Stair Climbing

stimulate heart and lungThere’s nothing like spending a long weekend hunched over the computer, as I often do. So with posture on the mind, I bring you a selection from a 1919 book called The Posture of School Children. Once property of the State Normal School, in Buffalo, NY, this book was found while visiting Grandma Rose and Daddy Dave up north.

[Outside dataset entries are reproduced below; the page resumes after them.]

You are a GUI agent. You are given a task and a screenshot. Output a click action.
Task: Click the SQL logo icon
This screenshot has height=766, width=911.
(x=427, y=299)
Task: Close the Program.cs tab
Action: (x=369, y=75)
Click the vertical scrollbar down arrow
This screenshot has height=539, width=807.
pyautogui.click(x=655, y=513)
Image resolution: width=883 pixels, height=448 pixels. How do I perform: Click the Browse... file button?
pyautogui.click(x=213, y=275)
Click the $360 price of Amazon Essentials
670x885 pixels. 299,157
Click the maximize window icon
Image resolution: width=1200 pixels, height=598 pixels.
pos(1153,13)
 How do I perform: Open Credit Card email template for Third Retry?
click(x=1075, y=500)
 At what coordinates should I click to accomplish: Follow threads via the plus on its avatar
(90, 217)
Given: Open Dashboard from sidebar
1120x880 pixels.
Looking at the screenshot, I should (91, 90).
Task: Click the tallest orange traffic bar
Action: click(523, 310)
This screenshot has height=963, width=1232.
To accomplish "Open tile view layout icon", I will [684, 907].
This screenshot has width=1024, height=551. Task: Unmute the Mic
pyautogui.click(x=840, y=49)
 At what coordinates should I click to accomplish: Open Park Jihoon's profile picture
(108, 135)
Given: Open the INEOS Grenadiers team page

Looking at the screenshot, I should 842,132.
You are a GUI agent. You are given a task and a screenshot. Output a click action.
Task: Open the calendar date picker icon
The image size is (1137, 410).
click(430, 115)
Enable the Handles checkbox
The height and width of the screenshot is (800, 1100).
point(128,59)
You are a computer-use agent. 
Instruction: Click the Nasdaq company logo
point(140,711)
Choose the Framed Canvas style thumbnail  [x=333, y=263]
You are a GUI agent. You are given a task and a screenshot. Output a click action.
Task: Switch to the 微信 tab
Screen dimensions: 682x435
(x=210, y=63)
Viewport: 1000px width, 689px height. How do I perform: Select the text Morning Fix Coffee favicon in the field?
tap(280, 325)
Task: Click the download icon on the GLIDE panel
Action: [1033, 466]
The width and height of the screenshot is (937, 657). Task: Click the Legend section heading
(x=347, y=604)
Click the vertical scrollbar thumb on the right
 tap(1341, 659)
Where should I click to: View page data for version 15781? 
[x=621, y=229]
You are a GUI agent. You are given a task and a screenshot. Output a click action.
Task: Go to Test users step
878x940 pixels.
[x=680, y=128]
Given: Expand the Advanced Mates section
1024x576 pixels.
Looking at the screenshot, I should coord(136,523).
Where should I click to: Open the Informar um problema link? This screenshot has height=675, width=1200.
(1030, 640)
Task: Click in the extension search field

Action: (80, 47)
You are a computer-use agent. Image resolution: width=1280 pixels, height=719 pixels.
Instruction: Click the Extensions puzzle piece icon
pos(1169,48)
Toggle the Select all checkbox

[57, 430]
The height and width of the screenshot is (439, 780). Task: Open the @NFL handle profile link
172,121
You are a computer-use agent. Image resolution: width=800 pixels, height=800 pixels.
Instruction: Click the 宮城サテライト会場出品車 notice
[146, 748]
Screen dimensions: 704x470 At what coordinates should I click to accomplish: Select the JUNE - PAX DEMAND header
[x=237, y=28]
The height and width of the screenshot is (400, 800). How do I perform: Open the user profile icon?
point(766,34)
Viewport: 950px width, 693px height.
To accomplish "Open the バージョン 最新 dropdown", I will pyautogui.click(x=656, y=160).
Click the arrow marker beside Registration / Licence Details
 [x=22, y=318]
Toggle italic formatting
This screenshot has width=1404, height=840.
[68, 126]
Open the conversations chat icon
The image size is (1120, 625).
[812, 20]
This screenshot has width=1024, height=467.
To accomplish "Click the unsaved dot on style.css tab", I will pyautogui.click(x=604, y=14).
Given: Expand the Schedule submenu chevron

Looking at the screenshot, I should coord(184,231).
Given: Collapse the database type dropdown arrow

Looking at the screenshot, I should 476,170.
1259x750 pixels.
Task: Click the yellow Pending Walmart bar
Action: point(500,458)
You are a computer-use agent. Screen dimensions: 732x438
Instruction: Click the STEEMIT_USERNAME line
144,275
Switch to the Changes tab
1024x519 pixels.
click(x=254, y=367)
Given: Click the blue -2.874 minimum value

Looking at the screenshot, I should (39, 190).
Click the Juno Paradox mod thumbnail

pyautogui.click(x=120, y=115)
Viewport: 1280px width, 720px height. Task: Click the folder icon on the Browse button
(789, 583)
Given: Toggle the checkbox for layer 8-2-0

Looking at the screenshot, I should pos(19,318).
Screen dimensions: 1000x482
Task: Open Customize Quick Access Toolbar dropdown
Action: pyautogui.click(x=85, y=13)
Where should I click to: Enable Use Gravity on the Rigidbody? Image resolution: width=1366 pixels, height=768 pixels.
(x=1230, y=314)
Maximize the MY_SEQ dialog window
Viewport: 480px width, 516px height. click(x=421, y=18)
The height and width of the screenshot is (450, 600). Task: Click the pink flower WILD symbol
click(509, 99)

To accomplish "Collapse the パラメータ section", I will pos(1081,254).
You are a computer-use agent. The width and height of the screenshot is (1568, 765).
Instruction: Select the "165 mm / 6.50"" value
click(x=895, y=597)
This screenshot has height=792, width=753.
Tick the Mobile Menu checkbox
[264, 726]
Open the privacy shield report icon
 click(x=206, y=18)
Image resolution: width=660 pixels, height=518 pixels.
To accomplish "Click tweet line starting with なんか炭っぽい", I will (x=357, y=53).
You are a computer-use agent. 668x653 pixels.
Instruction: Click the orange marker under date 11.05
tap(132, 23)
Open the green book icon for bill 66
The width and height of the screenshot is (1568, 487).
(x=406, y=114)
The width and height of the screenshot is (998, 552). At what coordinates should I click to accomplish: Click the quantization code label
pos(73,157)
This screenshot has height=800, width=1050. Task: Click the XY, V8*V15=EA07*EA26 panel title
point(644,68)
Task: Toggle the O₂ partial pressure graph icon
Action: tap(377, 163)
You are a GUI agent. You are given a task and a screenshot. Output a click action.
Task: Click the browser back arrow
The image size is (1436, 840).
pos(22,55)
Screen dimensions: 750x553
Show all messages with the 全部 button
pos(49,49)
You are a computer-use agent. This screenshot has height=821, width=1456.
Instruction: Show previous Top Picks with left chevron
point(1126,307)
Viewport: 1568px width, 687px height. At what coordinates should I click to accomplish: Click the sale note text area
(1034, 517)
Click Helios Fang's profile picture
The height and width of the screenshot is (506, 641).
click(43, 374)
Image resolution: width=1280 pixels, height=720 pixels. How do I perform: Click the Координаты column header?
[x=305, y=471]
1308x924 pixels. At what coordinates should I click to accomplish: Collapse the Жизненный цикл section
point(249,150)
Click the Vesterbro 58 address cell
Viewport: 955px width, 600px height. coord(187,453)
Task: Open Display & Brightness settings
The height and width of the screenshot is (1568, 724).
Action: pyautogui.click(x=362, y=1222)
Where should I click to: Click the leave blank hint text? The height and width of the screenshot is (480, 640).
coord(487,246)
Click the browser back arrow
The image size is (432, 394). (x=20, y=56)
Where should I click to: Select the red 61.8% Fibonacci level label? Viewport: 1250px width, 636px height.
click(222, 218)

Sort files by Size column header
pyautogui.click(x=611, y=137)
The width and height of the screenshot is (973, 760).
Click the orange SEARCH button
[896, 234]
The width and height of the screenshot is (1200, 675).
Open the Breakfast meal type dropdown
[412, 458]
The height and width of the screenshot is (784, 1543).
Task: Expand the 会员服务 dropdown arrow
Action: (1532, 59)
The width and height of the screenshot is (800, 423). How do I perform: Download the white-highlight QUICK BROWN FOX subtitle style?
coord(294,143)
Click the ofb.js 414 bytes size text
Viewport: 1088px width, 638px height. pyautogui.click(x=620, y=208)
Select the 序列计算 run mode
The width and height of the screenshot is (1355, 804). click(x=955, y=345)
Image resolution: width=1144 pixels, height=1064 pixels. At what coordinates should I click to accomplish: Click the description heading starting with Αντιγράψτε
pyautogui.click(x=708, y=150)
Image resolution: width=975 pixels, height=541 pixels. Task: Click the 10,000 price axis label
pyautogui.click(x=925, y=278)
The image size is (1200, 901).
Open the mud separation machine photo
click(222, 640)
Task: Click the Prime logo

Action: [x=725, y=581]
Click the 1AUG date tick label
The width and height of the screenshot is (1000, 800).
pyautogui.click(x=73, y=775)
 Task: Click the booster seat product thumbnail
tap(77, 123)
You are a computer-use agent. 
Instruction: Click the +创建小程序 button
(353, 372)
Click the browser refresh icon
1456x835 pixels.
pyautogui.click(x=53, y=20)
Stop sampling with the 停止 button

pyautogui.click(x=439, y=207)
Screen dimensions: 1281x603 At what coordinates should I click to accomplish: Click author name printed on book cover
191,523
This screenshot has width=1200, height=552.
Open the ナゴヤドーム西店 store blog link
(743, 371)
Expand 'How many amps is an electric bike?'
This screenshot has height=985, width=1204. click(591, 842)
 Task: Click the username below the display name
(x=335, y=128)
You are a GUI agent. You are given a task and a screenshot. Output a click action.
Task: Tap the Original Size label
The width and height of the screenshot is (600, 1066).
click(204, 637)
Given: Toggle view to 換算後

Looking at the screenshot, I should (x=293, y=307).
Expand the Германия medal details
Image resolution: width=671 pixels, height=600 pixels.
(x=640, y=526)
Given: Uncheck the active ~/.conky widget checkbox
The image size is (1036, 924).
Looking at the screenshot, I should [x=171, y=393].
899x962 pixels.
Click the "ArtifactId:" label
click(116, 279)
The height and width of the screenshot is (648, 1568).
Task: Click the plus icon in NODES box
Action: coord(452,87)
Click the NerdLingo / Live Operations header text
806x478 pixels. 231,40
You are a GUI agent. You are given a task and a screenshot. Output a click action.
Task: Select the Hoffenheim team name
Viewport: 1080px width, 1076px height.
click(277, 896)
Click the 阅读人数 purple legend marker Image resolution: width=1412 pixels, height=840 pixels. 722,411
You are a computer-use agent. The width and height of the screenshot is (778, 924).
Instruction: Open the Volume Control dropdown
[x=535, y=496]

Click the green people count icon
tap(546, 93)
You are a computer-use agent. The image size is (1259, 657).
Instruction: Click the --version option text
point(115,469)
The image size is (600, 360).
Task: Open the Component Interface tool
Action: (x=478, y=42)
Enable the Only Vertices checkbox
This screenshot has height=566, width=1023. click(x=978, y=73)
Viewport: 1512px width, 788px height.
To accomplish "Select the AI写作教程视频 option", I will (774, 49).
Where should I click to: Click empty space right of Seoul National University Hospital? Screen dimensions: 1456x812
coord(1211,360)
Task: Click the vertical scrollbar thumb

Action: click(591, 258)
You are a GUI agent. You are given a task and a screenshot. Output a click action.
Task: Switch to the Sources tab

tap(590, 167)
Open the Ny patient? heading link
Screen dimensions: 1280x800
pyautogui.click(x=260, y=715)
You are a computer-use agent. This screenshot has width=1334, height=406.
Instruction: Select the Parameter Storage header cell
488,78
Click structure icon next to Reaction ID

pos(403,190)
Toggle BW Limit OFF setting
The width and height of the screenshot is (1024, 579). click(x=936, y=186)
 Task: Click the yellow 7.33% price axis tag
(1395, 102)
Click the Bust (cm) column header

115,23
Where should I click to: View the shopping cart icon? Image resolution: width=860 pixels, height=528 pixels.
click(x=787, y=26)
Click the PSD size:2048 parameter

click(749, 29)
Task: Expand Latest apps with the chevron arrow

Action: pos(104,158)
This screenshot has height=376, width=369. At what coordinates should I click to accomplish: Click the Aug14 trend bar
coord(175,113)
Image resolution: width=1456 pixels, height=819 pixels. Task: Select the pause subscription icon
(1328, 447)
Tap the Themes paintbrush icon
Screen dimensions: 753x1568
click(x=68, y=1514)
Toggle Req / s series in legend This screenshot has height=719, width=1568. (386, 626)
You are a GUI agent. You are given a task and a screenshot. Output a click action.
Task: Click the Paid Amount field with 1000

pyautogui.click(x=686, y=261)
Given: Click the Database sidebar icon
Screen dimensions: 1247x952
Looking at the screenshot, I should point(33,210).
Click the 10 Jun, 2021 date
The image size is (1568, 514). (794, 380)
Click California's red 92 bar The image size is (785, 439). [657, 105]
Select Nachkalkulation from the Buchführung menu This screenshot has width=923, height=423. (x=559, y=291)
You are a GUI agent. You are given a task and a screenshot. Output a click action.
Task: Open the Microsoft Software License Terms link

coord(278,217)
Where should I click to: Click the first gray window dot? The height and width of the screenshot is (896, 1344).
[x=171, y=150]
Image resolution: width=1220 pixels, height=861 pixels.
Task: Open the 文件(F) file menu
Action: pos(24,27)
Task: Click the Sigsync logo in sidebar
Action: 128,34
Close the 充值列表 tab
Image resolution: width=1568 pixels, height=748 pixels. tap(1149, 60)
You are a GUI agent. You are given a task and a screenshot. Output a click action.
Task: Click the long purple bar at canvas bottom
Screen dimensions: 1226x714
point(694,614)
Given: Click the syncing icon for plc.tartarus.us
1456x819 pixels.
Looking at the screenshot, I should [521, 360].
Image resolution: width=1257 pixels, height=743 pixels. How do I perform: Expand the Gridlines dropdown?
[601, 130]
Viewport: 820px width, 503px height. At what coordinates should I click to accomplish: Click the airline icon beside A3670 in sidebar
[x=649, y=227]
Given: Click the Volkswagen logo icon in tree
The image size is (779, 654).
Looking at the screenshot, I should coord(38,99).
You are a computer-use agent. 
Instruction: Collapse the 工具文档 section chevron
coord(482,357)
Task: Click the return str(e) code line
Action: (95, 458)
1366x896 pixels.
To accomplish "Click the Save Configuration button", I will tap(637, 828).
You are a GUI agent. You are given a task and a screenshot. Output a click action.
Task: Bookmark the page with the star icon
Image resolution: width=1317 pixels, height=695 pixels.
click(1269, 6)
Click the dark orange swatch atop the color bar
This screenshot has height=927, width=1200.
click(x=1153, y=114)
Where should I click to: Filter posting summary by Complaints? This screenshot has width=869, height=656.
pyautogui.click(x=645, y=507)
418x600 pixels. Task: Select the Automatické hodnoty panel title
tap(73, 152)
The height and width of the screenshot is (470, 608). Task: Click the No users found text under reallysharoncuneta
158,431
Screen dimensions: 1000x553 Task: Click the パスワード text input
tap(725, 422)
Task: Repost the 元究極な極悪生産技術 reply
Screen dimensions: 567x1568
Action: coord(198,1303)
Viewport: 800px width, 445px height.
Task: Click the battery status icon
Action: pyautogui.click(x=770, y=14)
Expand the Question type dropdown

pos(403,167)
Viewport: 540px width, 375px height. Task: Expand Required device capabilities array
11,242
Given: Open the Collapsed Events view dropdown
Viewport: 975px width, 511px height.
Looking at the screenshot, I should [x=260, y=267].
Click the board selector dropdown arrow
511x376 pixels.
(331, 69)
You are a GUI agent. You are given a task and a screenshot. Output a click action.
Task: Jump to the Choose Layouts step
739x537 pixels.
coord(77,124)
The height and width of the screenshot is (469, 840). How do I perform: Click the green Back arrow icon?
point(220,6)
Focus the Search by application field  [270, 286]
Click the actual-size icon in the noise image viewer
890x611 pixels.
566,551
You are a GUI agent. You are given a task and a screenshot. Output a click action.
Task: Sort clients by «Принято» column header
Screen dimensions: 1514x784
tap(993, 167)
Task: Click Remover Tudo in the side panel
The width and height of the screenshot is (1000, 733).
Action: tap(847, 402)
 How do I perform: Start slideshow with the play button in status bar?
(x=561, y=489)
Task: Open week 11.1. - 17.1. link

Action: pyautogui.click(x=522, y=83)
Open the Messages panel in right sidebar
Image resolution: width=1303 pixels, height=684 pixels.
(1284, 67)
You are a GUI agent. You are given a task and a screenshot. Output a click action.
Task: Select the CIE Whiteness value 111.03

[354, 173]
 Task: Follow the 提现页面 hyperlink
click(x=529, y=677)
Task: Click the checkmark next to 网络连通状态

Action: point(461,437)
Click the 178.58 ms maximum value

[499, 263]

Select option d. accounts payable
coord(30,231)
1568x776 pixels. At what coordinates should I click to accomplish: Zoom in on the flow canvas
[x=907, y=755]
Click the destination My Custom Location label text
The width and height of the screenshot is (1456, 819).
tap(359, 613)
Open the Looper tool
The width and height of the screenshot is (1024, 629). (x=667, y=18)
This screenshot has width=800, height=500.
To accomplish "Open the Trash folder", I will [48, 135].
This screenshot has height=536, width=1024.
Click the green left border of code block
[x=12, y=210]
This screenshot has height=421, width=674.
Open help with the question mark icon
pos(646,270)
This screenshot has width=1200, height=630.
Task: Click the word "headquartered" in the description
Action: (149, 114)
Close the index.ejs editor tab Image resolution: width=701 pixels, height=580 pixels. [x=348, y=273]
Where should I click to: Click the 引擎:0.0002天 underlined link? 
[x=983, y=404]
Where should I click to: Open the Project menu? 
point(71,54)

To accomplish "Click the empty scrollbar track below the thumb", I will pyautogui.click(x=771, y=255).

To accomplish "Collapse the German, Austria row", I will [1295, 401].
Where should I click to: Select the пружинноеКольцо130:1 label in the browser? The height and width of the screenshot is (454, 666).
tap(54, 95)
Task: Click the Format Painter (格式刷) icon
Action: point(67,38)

Although sweet Gma Rose never said anything about my posture as I was growing up, I’m sure Grandmother Bailey, who once enrolled me in a very traumatizing summer charm school, is turning in her grave at the sight of my slouching shoulders. I better start climbing!

1919: Stair Climbing

Stair climbing, both as to its methods and effects, is one of those common activities about which cling many traditional fallacies. Stair climbing may be an excellent excercise, stimulating to good circulation and deep breathing. To any one in normal health it can do no harm if not carried to excess. The point of departure comes when the tax upon the heart is excessive, and for this reason the climbing of many flights of stairs many times a day should be avoided, even for a person in normal condition. A reasonable amount of stair climbing, however, may be looked upon as good exercise for those in normal health, if the erect posture be maintained throughout. This is the essential point in stair climbing. The lifting of the whole weight of the body by the large muscles of the legs and thighs will stimulate heart and lung action very quickly. This is an inevitable physiological consequence ~ a perfectly natural result ~ and, indeed, the effect that makes stair climbing a good exercise. If the trunk be bent forward at the waist, however, in any of the cramped or collapsed positions of poor posture, the action of heart and lung is quickly embarrassed, and distress and undue fatigue at the time and afterward are the result. There should, therefore, be an erect carriage of the trunk as a fundamental requisite to stair climbing. Even with this posture, an extended climb will result in a quickening of the breath. Any one not burdened with excessive flesh should be in such good condition (training) that at least once flight of stairs could be climbed without noticeable embarrassment of respiration. When the climbing of several flights is necessary, one should not hesitate to stand or sit and rest a moment in transit.